- **The task**: Please continue the passage on structuring a joint venture through a Maltese private limited liability company, picking up right after its last sentence.

- **Source extract**:
* * * * * * *
The initial share capital requirement for a private limited liability company is as low as EUR 1,165 and only 20% of this need be paid up; this is coupled with reasonable registration fees. Corporate service fees are also not prohibitive although they tend to vary depending on the provider chosen. This cost-effectiveness allows the joint venture parties to focus their funds on getting the right advice and perfecting the key aspects required to set up their venture while enabling them to pace further funding efforts possibly delaying until operations would need to proceed in earnest. It is not uncommon for the parties to agree on thresholds of commitment for further funding which are normally fully fleshed out in the JVA and only replicated in the M&A if the parties so choose.
Indeed, it is fairly common for the JV parties to have very specific requirements on funding their venture both initially and throughout its lifetime. Whether each party is to contribute equally to the venture financially, or one is to contribute financially while the other through assets (including intellectual property), the Maltese private limited liability company is flexible enough to accommodate many tailor-made requests in this respect. The initial and subsequent funds can be invested in numerous ways including through share capital, by way of gratuitous contributions or even through shareholder loans. Contributions ‘in kind’ (or ‘in specie’) are also possible both at incorporation stage and subsequently, although the law does prohibit the issuance of shares in exchange for certain types of ‘non-cash’ contributions. Future personal services and, in general, any undertakings to perform work or supply services may not be given by way of consideration for shares and any asset contributed as consideration for shares must be capable of economic assessment.
Power and Decision Making
The shares in the JV company can be created and tailored in myriad ways so as to accommodate the most specific of requests from each of the JV parties. Separate classes of shares can be used for each party carrying the particular economic and decision-making rights agreed upon. A central point here is that of ensuring that the dynamic created at inception will protect the JV parties’ interests without hampering the day-to-day operation of the JV or bringing it to a standstill should there be strong divergence of opinion at shareholder level.
One factor to take into account here is the level of involvement of the shareholders in decision making processes. It is understandable that the shareholders will want to retain a say in certain key decisions but it is important not to extend their remit to a point where daily operations become impossible without heavy shareholder intervention. The best way to achieve equilibrium is to create a list of reserved matters which will necessarily require the shareholders’ input and couple such a list with the appointment of a board of directors that enjoys the JV shareholders’ full confidence. The latter can then operate relatively autonomously save in respect of certain, limited and pre-established instances listed as shareholder reserved matters. Such arrangements seek to strike the right balance between the board’s ability to run the venture and the shareholders’ need to retain a level of control over key issues that impact their interests. The inclusion of such reserved matters can also be boosted by inserting in the JVA ad hoc provisions on shareholder rights to information, such as rights to quarterly financial reports and the like.
* * * * * * *
- **Provided material**:
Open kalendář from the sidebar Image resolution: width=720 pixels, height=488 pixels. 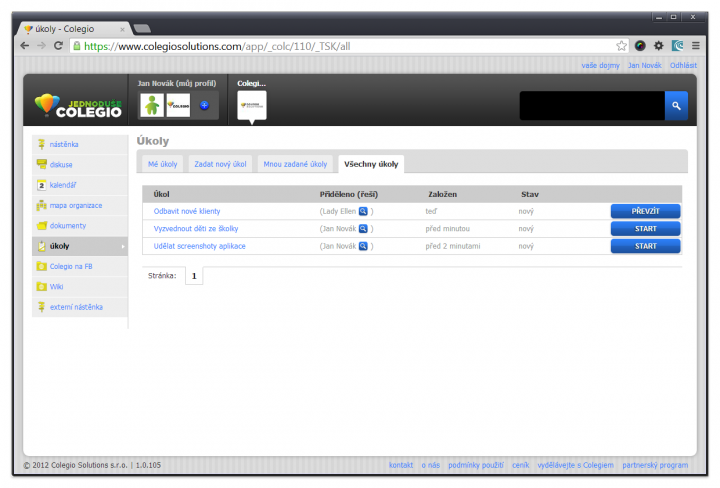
* * * * * * *
- **Task response**:
There is then the interplay that exists as between the JV shareholders themselves when it comes to shareholder decisions. The correct mechanics for such decision-making can be tough to pin down when the JV parties have equal rights such as in a 50%-50% JV but it is not an impossible feat. In such a scenario the imperative becomes that of ensuring the availability of appropriate deadlock resolution mechanisms so as to cater for any eventuality where the shareholders are at loggerheads. Various options are available here including, to mention but one, the possibility of creating a system whereby the point causing the deadlock is referred to an external panel of experts for a decision within a prescribed amount of time. It is important to ensure that the process for appointing the panel will not itself become susceptible to shareholder deadlock.
When the JV shareholders’ interests are not so equally split there is more flexibility and choice as to how to reflect the distribution of power. It can be achieved totally numerically – simply by reflecting the split through the appropriate ratio of shares to be subscribed; or it can be further tailored through the inclusion of specific mechanics like weighted voting rules or veto rights. The granting of powers of attorney by way of security may also serve to ensure that any obligation not observed by the party who bears it becomes vested in an attorney who is bound to follow through on it.
Essentially, once the minimum voting thresholds required at law for certain decisions are respected, additional safeguards can be introduced to tailor the constitutive documents of the JV in a manner which will faithfully reflect the agreement between the parties.
Return and Exit
Much flexibility is also available when structuring the return that will be received by the JV shareholders in terms of dividend and on a liquidation event. Once again, this can be done purely numerically by calculating the appropriate ratio of shares to be subscribed or it can be done by pegging specific dividend and return rights to certain classes of shares. Waterfalls can be created to achieve a chronology for the returns which will ensure that certain shareholders will take priority over others particularly when limited amounts are available for distribution. Specific percentages of guaranteed dividend can also be catered for and, in certain cases, returns can even be pegged to the success or otherwise of a particular project. All this will naturally remain subject to the dividends and returns being paid in accordance with applicable law.
A key factor for JV partners to discuss and agree upon at inception is their exit strategy. Failure to agree on this in advance may lead to significant hurdles at exit time which might prejudice the continued existence of the JV and the shareholders’ interests. By far, the easiest method of exit for one or more of the shareholders would be to sell their shares to the other shareholder/s or to third parties. However, buy back options also exist at law although they can at times make for a lengthy exit process.
The JV parties will often want to implement specific rules about sale of their shares to third parties including an initial lock-in period where all shareholders are prohibited from selling their stake for a determined period of time. This is often coupled with a pre-emption process that must be followed once that lock-in period expires which seeks to ensure that any shares up for sale are offered to the remaining shareholders before they are offered to third parties. A sale of the JV company in its totality or its dissolution are also events to be catered for in advance as possible ‘exit events’ in respect of which, the JV shareholders’ rights should be delineated at the outset. Using the Maltese private limited liability company as the JV vehicle offers all of the above possibilities.
Independently of the corporate structuring of the joint venture vehicle but equally important to consider are the tax, regulatory and competition aspects. A tax analysis is fruitful when setting up any new company and significant expertise is available on the island for the JV partners to tap when planning their structure. Similarly, prior to the incorporation of the JV company, it is important to ensure that any regulatory requirements triggered by the prospective activities of the JV are satisfied and that any competition notifications, if required, are made.